Background: Previously, we created an aldehyde dehydrogenase 2 gene transgenic (Aldh2-/-) mouse as an aldehyde dehydrogenase (ALDH) 2 inactive human model and demonstrated low alcohol preference. In addition, after a free-choice drinking test, no difference in the acetaldehyde level was observed between the Aldh2-/- and wild type (Aldh2+/+) mice. The actual amounts of free-choice drinking were so low that it is uncertain whether these levels are pharmacologically and/or behaviorally relevant in either strain. To elucidate this uncertainty, we compared the ethanol and acetaldehyde concentration in the blood, brain, and liver between the Aldh2-/- and Aldh2+/+ mice after ethanol gavages at the same dose and time.
Method: We measured differences in the ethanol and acetaldehyde levels between the Aldh2-/- and Aldh2+/+ mice by headspace gas chromatography-mass spectrometry (GC-MS) after ethanol gavages at the same dose and time.

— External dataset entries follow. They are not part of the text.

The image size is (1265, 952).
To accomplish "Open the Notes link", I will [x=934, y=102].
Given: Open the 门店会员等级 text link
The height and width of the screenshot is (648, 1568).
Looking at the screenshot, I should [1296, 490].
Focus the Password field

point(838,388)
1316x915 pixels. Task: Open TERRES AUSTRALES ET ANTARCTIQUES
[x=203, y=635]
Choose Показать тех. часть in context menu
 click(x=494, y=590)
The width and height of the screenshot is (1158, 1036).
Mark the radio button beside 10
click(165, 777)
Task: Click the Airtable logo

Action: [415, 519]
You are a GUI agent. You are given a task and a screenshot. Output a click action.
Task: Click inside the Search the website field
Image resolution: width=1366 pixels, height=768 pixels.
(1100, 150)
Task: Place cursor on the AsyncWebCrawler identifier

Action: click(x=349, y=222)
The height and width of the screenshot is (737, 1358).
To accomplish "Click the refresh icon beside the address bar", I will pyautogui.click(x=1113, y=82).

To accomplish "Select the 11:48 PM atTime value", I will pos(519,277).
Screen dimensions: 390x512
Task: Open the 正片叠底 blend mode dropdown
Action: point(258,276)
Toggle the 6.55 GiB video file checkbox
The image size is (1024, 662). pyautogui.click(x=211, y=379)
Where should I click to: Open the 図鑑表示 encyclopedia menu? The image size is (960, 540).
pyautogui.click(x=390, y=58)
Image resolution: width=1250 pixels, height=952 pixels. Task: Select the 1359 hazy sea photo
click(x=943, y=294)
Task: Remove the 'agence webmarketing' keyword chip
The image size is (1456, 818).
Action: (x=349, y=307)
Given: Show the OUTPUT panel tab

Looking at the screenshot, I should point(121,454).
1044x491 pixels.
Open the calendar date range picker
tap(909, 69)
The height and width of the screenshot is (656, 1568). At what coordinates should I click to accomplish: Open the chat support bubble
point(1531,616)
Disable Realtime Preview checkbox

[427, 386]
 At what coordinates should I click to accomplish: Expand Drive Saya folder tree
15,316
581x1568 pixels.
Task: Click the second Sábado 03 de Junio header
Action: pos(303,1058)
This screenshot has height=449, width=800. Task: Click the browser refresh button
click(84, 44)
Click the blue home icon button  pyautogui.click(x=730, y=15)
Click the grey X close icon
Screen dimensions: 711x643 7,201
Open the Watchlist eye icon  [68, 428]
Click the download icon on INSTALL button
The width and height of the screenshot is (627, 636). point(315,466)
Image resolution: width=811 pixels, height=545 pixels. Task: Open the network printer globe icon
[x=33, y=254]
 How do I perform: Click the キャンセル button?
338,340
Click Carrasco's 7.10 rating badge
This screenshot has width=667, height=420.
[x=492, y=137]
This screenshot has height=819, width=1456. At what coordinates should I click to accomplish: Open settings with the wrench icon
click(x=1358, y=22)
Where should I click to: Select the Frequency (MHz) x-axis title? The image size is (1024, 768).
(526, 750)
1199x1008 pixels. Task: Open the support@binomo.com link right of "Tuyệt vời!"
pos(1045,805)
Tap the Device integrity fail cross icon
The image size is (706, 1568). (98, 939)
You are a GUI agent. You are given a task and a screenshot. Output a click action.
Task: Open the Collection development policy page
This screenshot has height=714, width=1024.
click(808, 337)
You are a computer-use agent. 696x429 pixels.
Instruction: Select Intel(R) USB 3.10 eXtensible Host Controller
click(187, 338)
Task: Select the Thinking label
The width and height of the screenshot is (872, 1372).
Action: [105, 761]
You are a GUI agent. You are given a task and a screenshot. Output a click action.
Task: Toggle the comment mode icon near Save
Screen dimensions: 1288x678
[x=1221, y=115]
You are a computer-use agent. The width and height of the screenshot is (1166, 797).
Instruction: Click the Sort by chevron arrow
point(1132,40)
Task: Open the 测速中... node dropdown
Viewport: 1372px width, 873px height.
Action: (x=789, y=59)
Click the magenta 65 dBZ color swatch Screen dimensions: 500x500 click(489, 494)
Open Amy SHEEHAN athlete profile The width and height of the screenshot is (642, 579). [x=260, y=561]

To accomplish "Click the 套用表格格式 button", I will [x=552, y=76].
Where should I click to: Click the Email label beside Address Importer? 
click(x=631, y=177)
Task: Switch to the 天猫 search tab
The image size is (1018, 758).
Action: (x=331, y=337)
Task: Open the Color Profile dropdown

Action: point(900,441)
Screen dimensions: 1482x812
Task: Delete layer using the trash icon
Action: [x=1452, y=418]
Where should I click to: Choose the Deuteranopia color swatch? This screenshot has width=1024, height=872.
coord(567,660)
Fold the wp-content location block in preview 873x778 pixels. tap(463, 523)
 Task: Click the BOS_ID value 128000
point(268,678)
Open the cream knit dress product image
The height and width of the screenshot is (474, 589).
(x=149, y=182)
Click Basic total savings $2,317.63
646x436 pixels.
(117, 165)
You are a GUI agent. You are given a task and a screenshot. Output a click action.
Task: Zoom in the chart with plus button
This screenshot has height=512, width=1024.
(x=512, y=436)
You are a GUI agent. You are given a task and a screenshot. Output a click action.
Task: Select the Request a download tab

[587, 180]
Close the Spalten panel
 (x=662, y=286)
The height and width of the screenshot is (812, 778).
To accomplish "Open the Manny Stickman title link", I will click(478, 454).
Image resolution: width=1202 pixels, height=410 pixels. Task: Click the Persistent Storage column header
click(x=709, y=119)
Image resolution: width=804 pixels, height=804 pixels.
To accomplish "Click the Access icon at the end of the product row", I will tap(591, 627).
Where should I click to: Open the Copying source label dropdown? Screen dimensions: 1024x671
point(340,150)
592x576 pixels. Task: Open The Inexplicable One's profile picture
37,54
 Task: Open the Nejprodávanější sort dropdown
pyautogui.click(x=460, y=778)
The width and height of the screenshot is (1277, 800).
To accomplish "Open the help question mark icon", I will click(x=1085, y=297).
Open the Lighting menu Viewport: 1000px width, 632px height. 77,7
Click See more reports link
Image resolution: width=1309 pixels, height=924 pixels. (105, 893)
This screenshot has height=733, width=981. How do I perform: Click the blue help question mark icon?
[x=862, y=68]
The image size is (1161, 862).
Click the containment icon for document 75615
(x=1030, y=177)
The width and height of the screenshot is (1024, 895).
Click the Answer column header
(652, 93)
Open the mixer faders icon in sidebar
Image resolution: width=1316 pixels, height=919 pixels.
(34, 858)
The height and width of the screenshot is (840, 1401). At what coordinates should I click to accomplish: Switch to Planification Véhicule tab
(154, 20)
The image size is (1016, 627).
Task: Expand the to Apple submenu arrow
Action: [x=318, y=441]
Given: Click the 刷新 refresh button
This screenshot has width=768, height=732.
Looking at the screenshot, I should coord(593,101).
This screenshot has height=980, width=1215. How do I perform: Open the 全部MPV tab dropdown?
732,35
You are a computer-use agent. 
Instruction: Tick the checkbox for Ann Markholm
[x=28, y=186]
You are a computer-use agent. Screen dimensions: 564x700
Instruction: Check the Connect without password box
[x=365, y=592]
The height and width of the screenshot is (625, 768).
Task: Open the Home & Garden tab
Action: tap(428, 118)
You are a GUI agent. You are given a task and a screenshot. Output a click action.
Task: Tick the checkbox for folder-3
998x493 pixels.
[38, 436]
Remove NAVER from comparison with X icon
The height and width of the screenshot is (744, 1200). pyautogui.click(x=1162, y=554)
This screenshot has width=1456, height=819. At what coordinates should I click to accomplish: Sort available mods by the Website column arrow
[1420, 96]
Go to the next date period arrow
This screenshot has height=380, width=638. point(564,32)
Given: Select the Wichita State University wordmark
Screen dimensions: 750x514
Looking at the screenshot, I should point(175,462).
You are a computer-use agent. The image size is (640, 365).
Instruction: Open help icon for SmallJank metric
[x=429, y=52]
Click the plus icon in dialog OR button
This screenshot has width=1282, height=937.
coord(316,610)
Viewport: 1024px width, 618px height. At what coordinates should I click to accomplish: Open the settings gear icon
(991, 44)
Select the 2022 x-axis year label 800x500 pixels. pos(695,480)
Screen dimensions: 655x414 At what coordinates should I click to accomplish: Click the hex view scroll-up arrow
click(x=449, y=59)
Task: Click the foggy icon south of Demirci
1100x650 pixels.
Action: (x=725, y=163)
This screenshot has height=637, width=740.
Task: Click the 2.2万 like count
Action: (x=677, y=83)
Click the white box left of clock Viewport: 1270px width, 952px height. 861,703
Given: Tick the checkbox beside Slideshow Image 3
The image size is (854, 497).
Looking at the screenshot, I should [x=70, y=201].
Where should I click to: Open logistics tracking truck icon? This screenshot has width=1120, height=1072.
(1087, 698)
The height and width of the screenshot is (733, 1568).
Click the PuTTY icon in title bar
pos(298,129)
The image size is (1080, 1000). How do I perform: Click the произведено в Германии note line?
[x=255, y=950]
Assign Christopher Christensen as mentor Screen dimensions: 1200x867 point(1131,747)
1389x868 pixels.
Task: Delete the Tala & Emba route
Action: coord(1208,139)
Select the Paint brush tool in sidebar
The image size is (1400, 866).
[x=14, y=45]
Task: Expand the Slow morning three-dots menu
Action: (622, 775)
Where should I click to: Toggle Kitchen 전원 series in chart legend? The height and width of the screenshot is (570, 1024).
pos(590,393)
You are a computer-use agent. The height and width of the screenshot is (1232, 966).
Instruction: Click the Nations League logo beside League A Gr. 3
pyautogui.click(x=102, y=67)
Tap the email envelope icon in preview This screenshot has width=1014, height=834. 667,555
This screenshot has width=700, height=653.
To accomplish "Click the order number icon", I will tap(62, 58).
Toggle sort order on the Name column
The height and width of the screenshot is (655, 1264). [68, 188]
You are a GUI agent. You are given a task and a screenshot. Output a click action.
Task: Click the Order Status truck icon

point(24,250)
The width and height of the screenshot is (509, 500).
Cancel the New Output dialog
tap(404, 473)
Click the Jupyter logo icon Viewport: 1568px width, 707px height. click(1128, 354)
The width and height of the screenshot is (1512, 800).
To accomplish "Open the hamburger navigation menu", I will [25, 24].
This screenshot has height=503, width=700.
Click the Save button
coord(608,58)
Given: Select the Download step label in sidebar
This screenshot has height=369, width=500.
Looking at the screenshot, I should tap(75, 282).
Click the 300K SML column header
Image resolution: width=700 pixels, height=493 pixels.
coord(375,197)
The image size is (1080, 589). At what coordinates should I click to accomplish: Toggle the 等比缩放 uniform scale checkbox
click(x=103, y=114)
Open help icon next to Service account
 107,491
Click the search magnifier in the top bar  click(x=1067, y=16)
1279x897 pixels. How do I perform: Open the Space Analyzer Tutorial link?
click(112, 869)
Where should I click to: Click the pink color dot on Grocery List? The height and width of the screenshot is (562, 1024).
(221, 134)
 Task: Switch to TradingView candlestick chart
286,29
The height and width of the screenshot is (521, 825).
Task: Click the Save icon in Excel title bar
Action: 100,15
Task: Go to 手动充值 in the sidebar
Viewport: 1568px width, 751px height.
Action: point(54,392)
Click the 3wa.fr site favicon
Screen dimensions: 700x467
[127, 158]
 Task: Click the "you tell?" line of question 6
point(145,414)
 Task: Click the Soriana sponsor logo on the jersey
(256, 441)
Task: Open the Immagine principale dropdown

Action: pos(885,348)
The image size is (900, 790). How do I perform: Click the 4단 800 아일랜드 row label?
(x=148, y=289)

Results: Significantly higher blood acetaldehyde concentrations were found in the Aldh2-/- mice than in the Aldh2+/+ mice 1 hr after the administration of ethanol gavages at doses of 0.5, 1.0, 2.0, and 5.0 g/kg. The blood acetaldehyde concentrations in the two strains were 2.4 vs. 0.5, 17.8 vs. 1.9, 108.3 vs. 4.3, and 247.2 vs. 14.0 (microM), respectively. In contrast, no significant difference was observed in the blood ethanol concentrations between the Aldh2+/+ and Aldh2-/- mice. The aldehyde dehydrogenase 2 enzyme metabolized 94% of the acetaldehyde produced from the ethanol as calculated from the area under the curve (AUC) of acetaldehyde when ethanol was administered at a dose of 5.0 g/kg.
Conclusions: These data indicate that mouse ALDH2 is a major enzyme for acetaldehyde metabolism, and the Aldh2-/- mice have significantly high acetaldehyde levels after ethanol gavages.